I have been asked recently about what metrics we would use to measure an organisation’s key delivery metrics. Several PMOs are keen on metrics and measures - it gives them a reason to exist.
When we deliver training or try to explain Agile Delivery we talk about “The Sausage Machine”. Try to make your delivery organisation like a very efficient sausage machine where high-value raw business requirements are fed in at the top and the sausages - working software in production - is delivered as efficiently as possible.
I would argue that the two most critical measures are cycle time - the time from a requirement entering the machine to making it into production and the value throughput of the machine - how much business benefit it delivers per period. Focusing on these two metrics eliminates waste and drives the right behaviours and decisions.
Let’s address each of these.
It may be obvious but the longer it takes to get a feature into production, the longer it will be before that feature will start generating benefit. Measuring this should drive all sorts of good behaviours. If you have read Tom and Mary’s Lean Software Development, an Agile Toolkit you will have covered the process mapping chapters that explain in detail how to identify waste and eliminate it. The obvious basics that need to be in place are small features, automation of tests, environment builds and deployments, delivery of working software, not comprehensive documentation, maximise the amount not delivered, don’t have a long requirements gathering phase, a few Agile sprints followed by long cycles of preproduction testing before a big release, streamline your release processes and focus on delivering the highest benefit first.
The important emphasis is value throughput, not volume throughput. I don’t have an easy answer for measuring value, but our business strategy work tries to assign a t-shirt sized value to each epic being delivered. If this is done (or at least baselined) at the programme management level then it is possible to get an estimate of relative benefit delivery. Doing this puts the emphasis on choosing the highest value, small items first.
It is easy to convince senior managers that these are the most imperative measures to measure. You can then challenge the stalwarts with their “plan the work, work the plan” mantras.
Secondary measures worth measuring are quality and return on investment (ROI). I’m sure you are fuming at why I have categorised quality and ROI as secondary? You may actively choose to put services into production, if you are following a Lean Startup methodology that is testing hypotheses then you want to get that into production ASAP, even if it’s a bit rough around the edges. In fact, polishing is waste. Even if you are not doing Lean Startup you may also not want to fix known bugs but prefer to leave them in and deliver a high value feature. (Don’t leave them in too long - remember the Broken Window Theory.)

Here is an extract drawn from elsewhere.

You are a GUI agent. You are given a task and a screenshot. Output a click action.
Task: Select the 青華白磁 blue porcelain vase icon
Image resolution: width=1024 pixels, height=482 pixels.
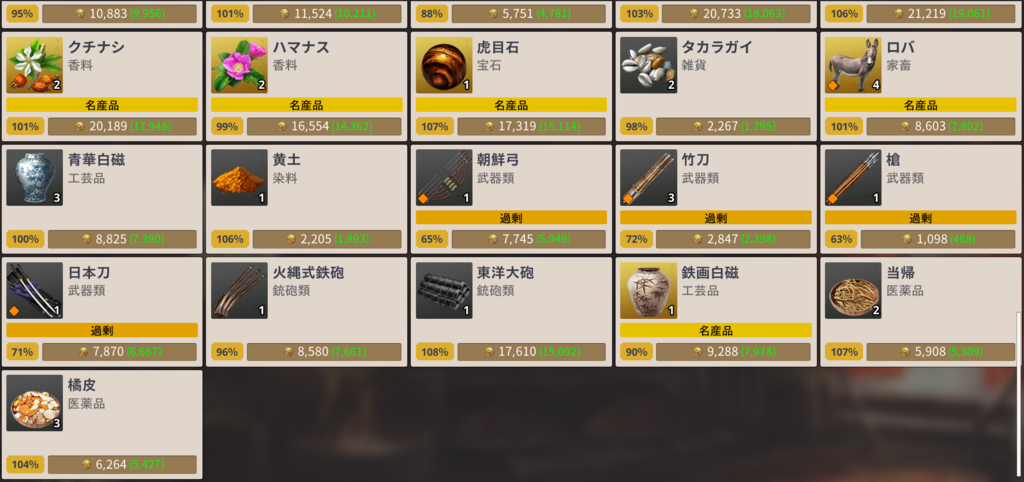pos(35,178)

And ROI, surely cost is important, why are you only worrying about benefit? The reason is two-fold, firstly, by implication the throughput metric ensures highest benefit for a time period and time is analogous to money. The second reason is that what is measure is what gets gamed. Tom DeMarco in Slack reiterates the increase in flow by introducing slack into a team’s time. The other reason that I discount (not disregard) ROI is that not all costs are measured. If you can measure the present value of support, infrastructure run costs, product run costs and development costs feature by feature then by all means ROI. Often the simpler maths is to look at costs as a fixed cost for the product and include cost reduction in the benefit side of the equation. If the throughput is maintained after the cost reduction then the reduction is beneficial.